The rods were segmented using the SegmentEditorExtraEffects in 3D Slicer by outlining their path and then exported as OBJ meshes. If the discrepancy of the translational deviation was ≥ 0.5 mm or the angular deviation was ≥1.0° between two investigators, B.P. checked the discrepancy, then Y.L. and P.B. repeated the segmentations to reduce bias in segmentation. Supplementary Fig. 1a, b shows the conducted and planned trajectories, which were all displayed with the trajectory mesh for clear comparison.

Afterward, the models were automatically compared to the planned trajectories using a Python script (v3.6.1) with VTK packages. The calculations were performed as follows: \({P}_{1}\) and \({P}_{2}\) represented the entry point and the endpoints of the planned trajectory, whereas those of the conducted trajectory were denoted as \({C}_{1}\) and \({C}_{2}\).

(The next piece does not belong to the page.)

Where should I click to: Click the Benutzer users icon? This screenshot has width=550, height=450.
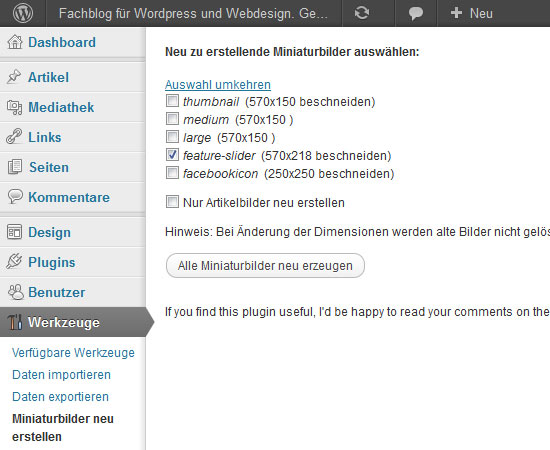[x=15, y=292]
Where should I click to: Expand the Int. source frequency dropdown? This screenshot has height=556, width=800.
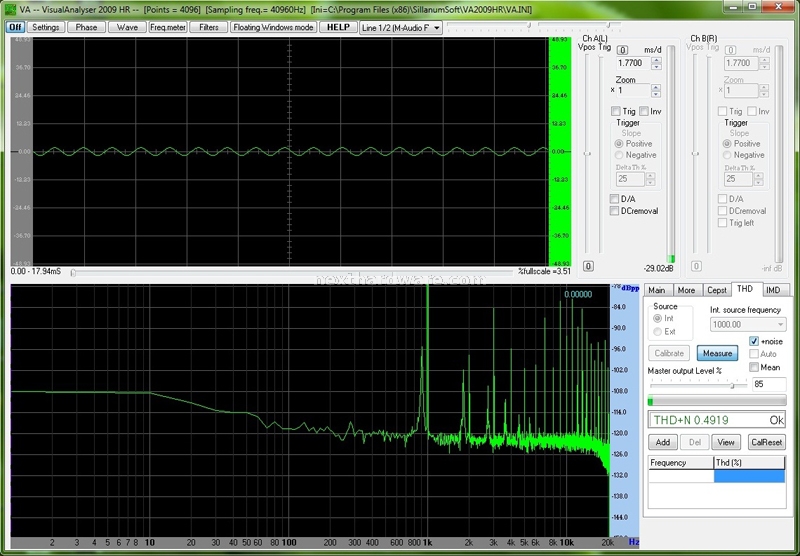tap(748, 324)
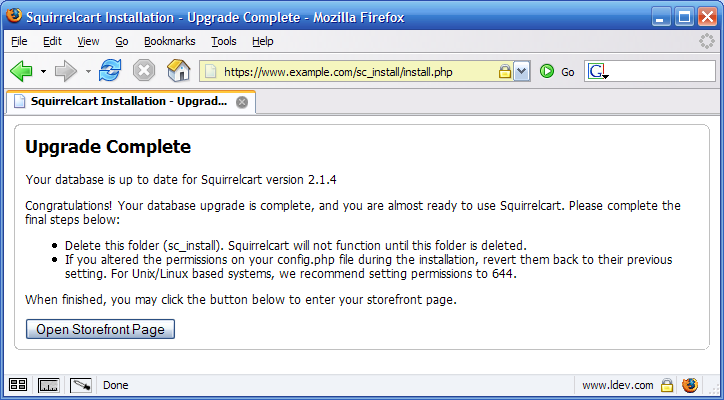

Entry points for both planned and conducted trajectories were where the mesh of the trajectories penetrated the block's upper surface. \({C}_{2}\) was identified as the furthest point along the central axis plus an additional 1.5 mm offset to account for the flat ends of the rods (Fig. 2d).

The maximum projected translational deviation (Fig. 2a) was the larger value of projected translational deviation at two ends (Fig. 2b, c), denoted as the minimum radius of the inclusion cylinder from the planned trajectory that covers the conducted trajectory. The projected translational deviation was the shortest distance from the conducted trajectory to the planned trajectory, which was the length of shortest distance from \({C}_{1}\) and \({C}_{2}\) to the central axis of the planned trajectory respectively (Fig. 2b, c). In addition, the translational deviation at the entry point was evaluated by 3D Euclidean distance between \({P}_{1}\) and \({C}_{1}\)(Fig. 2d). The angular deviation in degrees was calculated by the angle between the planned and conducted trajectories, using the following function: \({Angular\; deviation}={\cos }^{-1}\left(\frac{\vec{A}* \vec{B}}{{||}\vec{A}{||}* {||}\vec{B}{||}}\right)\), where \(\vec{A}\) and \(\vec{B}\) were the vectors along the central axis of the planned and the conducted trajectory respectively (Fig. 2e). The depth deviation was calculated as the distance between \({P}_{2}\) and \({C}_{3}\), where \({C}_{3}\) is \({C}_{2}\) projected onto the planned trajectory axis (Fig. 2f).

Statistical analysis

The statistical analysis was also performed in R. The translational deviation between the planned and conducted entry and endpoints, angular deviation, and depth, were evaluated with an LMM as described above in the sample size calculation. The perceived workload in NASA-TLX was evaluated by unpaired t-test. Time and SUS between systems were compared using Mann–Whitney U tests. Normal distribution was tested using the Shapiro–Wilk test. A p < 0.05 was considered significant.